• [TASK DETAILS] Count every line below that contains "computer", then give that count and nothing else.

PROVIDED RECORDS Block Start

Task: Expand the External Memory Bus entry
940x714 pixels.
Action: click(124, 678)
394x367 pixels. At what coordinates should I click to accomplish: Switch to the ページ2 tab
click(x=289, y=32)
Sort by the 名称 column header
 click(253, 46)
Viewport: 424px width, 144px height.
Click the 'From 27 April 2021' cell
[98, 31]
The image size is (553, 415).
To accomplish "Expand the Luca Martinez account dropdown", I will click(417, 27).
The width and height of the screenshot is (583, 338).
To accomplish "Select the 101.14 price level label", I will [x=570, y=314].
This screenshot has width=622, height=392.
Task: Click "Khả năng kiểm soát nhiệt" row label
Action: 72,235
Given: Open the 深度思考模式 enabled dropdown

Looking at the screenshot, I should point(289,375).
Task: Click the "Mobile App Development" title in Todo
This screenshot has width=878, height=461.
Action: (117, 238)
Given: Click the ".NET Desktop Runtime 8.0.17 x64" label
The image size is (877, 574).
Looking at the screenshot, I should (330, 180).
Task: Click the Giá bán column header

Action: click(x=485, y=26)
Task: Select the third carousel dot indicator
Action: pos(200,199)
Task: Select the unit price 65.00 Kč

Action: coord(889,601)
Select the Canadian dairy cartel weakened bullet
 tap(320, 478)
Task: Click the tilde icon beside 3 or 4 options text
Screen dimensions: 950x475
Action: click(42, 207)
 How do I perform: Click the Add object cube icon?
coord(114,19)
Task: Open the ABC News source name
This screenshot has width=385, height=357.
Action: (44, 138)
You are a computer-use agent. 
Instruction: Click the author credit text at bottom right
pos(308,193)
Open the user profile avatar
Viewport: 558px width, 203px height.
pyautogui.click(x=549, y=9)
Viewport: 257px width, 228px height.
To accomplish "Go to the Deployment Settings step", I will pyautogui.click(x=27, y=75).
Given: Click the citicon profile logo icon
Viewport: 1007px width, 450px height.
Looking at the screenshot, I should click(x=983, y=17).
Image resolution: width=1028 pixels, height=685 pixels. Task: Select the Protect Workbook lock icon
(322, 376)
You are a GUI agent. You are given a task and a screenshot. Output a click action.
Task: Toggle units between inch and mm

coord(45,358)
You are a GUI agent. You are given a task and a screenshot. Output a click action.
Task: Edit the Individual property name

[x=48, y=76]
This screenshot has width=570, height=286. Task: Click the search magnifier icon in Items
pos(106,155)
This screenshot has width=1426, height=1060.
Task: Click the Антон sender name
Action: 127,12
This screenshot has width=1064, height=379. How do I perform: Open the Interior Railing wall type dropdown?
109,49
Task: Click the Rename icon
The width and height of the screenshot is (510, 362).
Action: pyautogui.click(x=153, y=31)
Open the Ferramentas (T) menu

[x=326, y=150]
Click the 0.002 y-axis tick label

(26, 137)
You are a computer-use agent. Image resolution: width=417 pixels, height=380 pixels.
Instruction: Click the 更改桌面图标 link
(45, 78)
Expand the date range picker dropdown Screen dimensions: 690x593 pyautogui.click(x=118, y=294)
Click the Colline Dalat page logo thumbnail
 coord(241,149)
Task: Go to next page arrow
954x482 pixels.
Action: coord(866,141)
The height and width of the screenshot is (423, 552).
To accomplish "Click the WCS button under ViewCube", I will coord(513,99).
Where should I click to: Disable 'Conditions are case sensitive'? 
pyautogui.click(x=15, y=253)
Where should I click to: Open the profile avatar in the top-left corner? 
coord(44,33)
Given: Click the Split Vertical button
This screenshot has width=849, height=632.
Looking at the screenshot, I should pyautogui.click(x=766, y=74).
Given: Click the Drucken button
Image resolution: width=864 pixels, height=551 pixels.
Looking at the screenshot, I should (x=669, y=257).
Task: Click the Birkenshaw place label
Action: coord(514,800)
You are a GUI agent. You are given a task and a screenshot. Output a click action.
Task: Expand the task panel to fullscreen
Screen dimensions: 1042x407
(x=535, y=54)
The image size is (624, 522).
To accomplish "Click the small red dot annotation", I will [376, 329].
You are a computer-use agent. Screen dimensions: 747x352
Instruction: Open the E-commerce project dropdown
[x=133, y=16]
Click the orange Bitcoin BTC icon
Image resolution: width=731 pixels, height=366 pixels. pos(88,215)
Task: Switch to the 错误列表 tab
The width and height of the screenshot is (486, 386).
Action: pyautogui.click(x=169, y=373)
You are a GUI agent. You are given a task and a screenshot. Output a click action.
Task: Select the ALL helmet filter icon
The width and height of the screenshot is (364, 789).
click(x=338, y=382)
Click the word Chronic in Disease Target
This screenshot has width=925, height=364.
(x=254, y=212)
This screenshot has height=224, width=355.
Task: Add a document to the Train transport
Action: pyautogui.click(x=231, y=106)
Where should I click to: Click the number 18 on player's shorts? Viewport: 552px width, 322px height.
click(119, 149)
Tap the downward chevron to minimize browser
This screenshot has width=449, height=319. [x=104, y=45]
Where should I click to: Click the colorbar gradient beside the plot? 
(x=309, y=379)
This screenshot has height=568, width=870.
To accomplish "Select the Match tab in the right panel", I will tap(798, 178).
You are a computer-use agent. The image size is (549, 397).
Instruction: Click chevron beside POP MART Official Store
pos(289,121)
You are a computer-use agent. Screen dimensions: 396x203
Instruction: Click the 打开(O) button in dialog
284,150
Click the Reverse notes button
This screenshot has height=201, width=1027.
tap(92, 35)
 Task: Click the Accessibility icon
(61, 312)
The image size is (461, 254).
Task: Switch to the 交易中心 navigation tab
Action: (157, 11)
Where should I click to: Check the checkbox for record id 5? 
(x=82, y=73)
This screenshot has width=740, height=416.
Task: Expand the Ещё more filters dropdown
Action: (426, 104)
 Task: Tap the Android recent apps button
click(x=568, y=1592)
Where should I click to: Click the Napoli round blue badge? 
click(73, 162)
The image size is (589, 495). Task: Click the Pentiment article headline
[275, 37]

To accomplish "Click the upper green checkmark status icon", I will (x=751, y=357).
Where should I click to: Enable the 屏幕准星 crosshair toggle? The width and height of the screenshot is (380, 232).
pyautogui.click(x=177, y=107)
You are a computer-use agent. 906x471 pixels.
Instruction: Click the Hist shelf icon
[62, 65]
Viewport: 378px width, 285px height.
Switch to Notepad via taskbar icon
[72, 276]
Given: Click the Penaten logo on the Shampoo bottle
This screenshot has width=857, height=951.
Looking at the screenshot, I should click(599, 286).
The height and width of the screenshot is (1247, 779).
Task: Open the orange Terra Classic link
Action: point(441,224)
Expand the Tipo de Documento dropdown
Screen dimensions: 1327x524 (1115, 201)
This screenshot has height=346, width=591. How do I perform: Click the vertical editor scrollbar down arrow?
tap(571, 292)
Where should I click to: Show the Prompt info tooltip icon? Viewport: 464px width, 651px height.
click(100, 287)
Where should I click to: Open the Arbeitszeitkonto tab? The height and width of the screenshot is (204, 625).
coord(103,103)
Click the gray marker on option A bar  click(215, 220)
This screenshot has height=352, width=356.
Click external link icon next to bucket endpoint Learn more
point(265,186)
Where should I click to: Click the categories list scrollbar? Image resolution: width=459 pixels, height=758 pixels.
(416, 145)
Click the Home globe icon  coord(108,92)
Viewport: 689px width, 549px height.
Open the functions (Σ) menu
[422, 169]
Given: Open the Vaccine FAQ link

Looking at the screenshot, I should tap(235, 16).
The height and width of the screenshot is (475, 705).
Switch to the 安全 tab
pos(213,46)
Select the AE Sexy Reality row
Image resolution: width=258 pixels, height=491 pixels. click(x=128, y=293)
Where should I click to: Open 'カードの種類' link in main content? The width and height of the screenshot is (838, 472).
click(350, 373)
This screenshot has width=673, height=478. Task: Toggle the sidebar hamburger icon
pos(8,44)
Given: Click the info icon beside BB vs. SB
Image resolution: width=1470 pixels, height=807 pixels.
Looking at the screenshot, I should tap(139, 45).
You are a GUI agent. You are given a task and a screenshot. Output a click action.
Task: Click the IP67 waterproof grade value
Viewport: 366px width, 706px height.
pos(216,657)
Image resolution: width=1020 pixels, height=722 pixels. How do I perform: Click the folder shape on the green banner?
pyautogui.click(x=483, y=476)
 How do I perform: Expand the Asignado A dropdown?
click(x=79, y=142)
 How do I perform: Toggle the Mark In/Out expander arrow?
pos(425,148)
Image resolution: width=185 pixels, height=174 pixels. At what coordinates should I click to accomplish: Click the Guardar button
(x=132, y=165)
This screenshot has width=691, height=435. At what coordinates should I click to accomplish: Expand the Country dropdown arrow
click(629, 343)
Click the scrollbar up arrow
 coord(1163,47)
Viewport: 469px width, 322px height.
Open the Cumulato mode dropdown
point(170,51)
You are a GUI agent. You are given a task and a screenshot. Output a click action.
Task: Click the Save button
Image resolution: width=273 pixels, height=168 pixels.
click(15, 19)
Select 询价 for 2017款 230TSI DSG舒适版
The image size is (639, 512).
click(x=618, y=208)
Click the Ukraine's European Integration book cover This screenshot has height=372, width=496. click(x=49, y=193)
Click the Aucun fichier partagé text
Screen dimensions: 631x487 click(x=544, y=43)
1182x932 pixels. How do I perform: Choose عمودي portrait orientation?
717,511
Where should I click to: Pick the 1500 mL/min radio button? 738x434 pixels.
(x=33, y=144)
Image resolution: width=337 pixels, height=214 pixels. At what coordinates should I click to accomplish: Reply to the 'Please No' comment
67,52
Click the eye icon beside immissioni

PROVIDED RECORDS Block End

• [ANSWER BOX] 6